AFTER THE FUNERAL, the reception was held at The Eight Veils. As well as the Fleetpit crowd, there were groups of ex-wives and girlfriends and debtors, many of whom knew the Major by different names and ranks, as well as his real name: Private John Taylor of the Army Catering Corps. Some still seemed to think he was a Battle of Britain fighter pilot.
Paula was crying, still stunned by his death. ‘I haven’t had such a shock since I was a teenager. Woke up next to a dead Chinaman in a Chinese laundry. He’d overdone the pipe of dreams.’

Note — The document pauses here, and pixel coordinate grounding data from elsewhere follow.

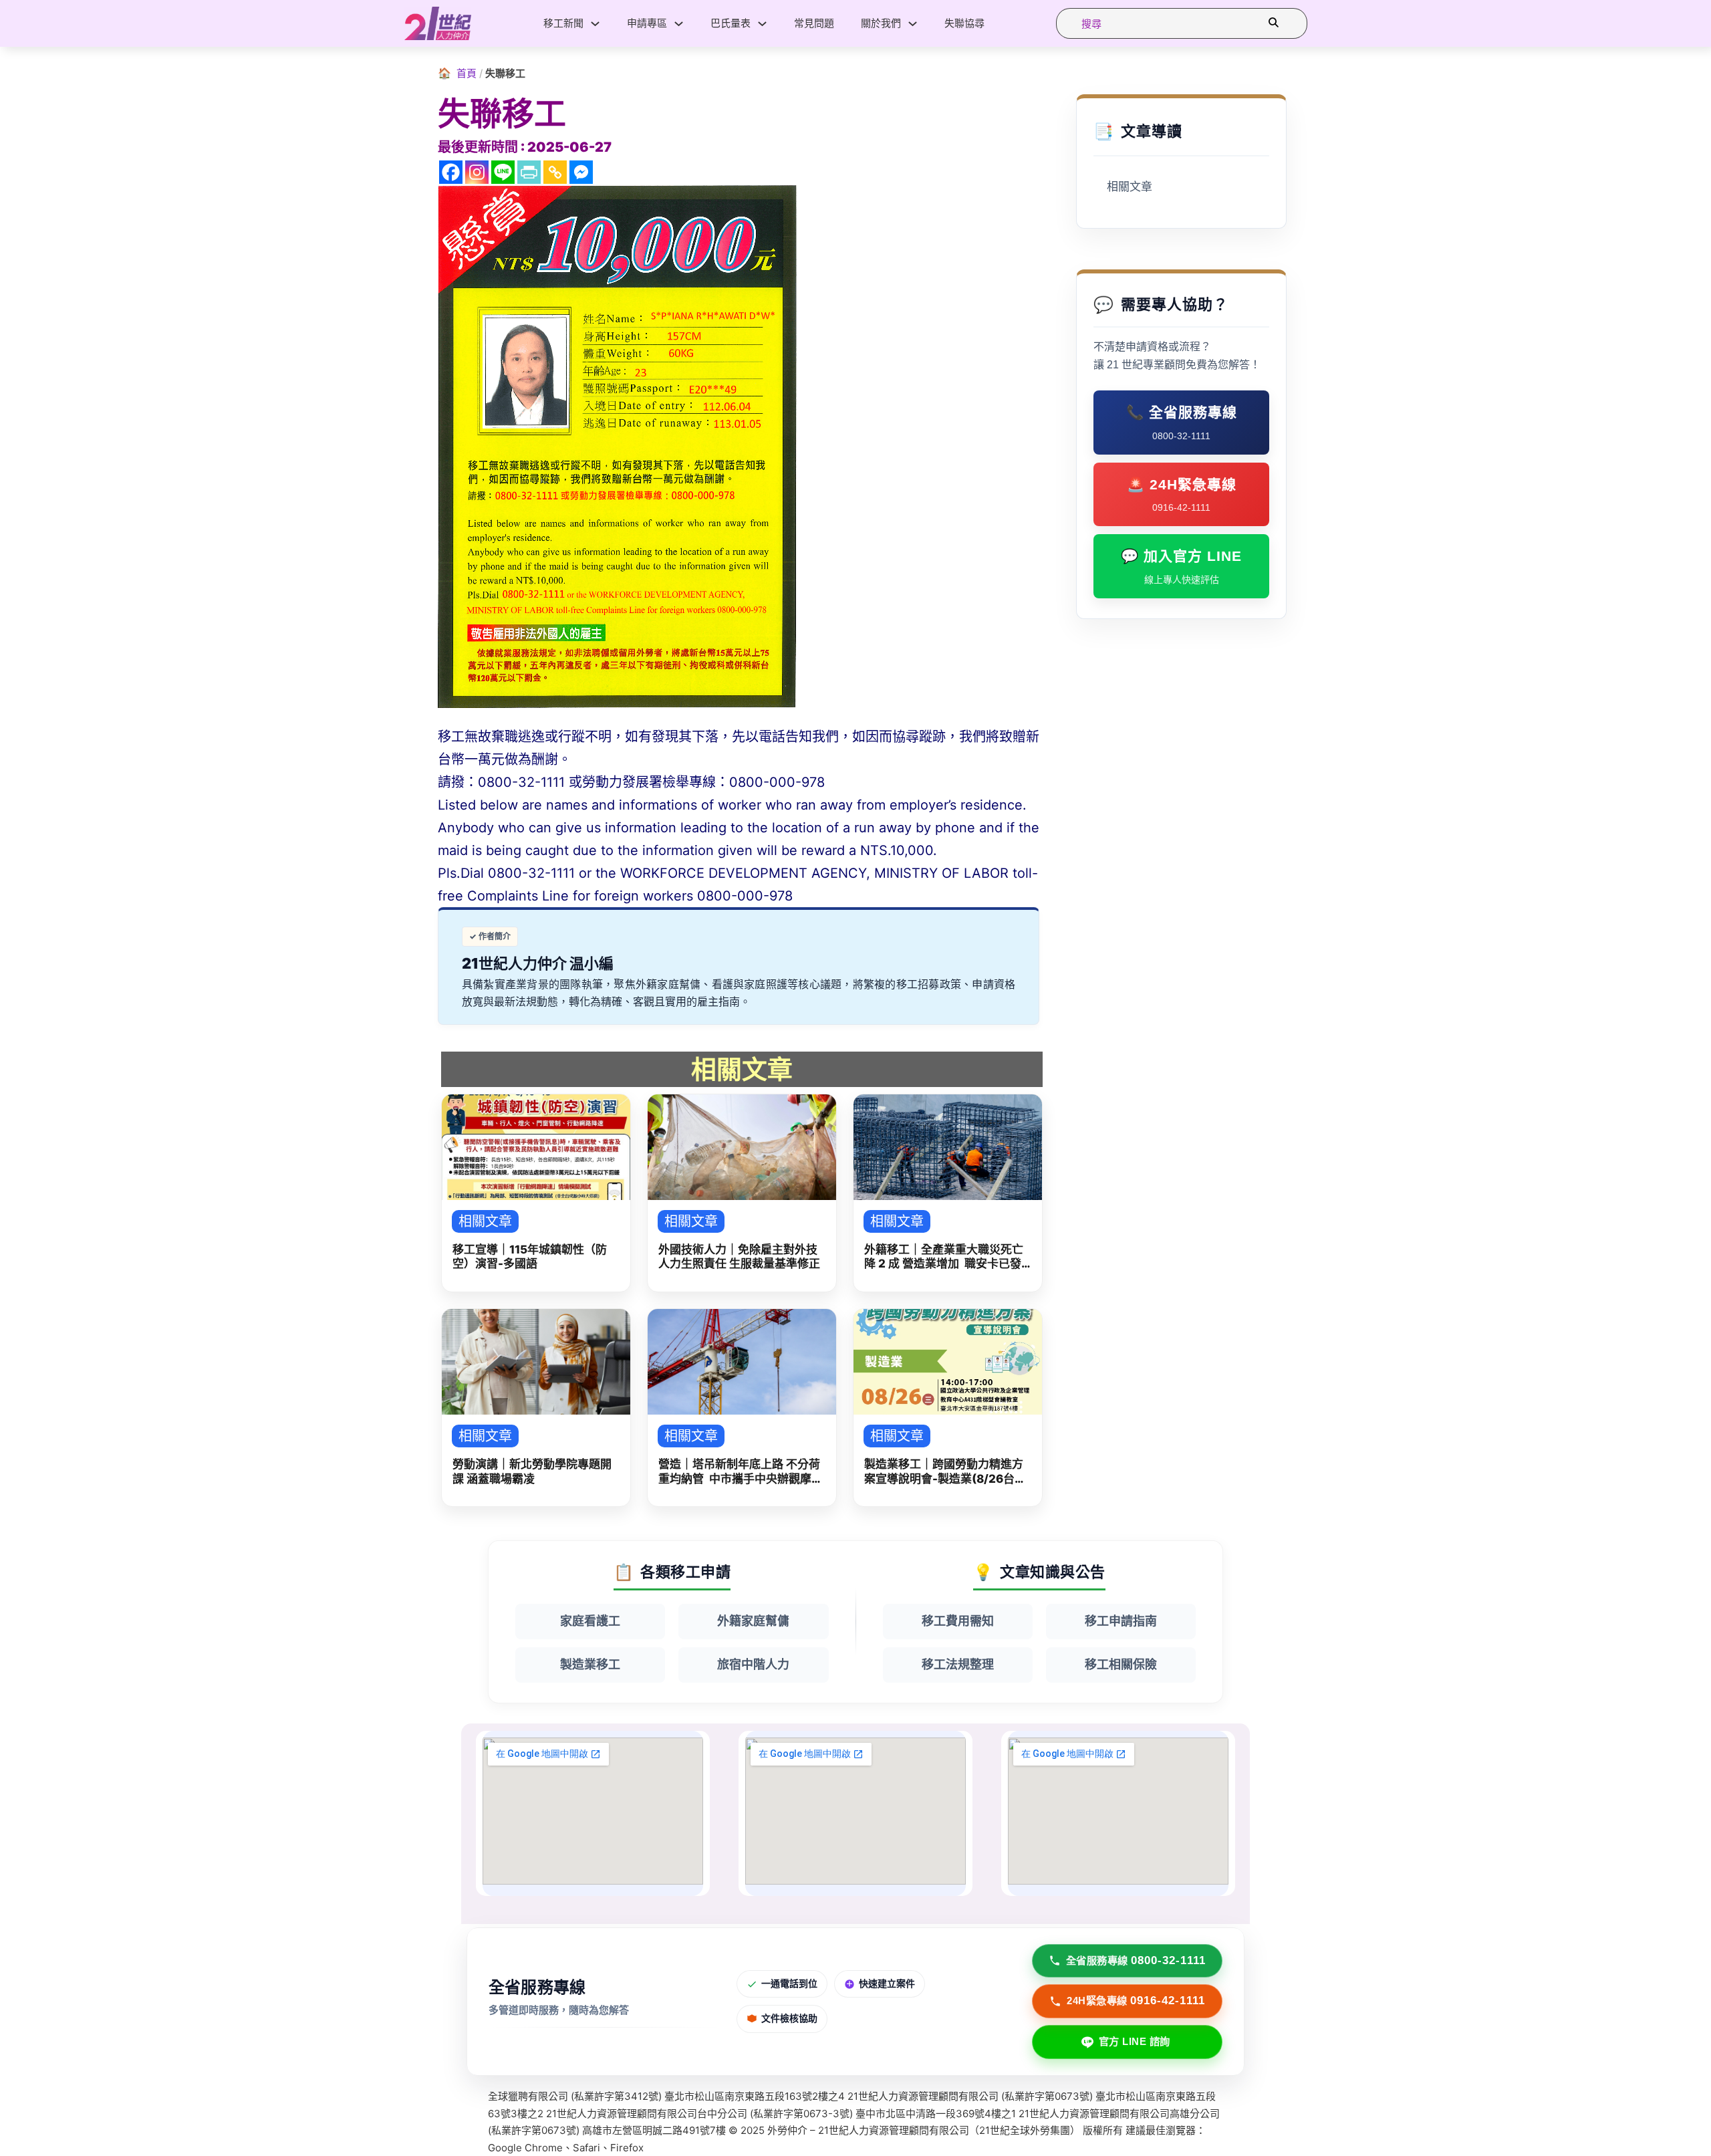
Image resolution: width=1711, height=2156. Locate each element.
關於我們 (881, 23)
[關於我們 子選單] (913, 24)
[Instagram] (477, 172)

Dave resisted bringing out his own pipe of comfort. He was in a state of shock that someone he cared about was dead, thanks to what he had done.
Leni was standing next to him, crying her heart out, which was surprising as she had never actually met the Major.
Then Dave realised it was because she still hadn’t got over her breakup with Greg.
‘I’ve lost my schnookie,’ she lamented. ‘He dumped me. He dumped me.’
Dave backed away from her emotional outpourings and headed towards Greg, who was keeping well out of her way.
So the weeping six-footer, dressed in a smart black power suit, turned to Joy for comfort. ‘Because I’m so tall, men don’t understand I’m also soft, vulnerable and easily hurt, just like other women,’ she sobbed.
Joy gave her a silent like I give a fuck? look, lit another cigarette and started to sidle away from her.
But Leni pursued her. ‘It’s easy for you, Joy. Because you’re petite, you can get sympathy from men any time you want. They think you’re sweet and cute.’
‘Let them think what they fucking want,’ Joy growled.
‘But it’s so hard for me, when I’ve lost my schnookieputz,’ complained Leni and she collapsed into tears again.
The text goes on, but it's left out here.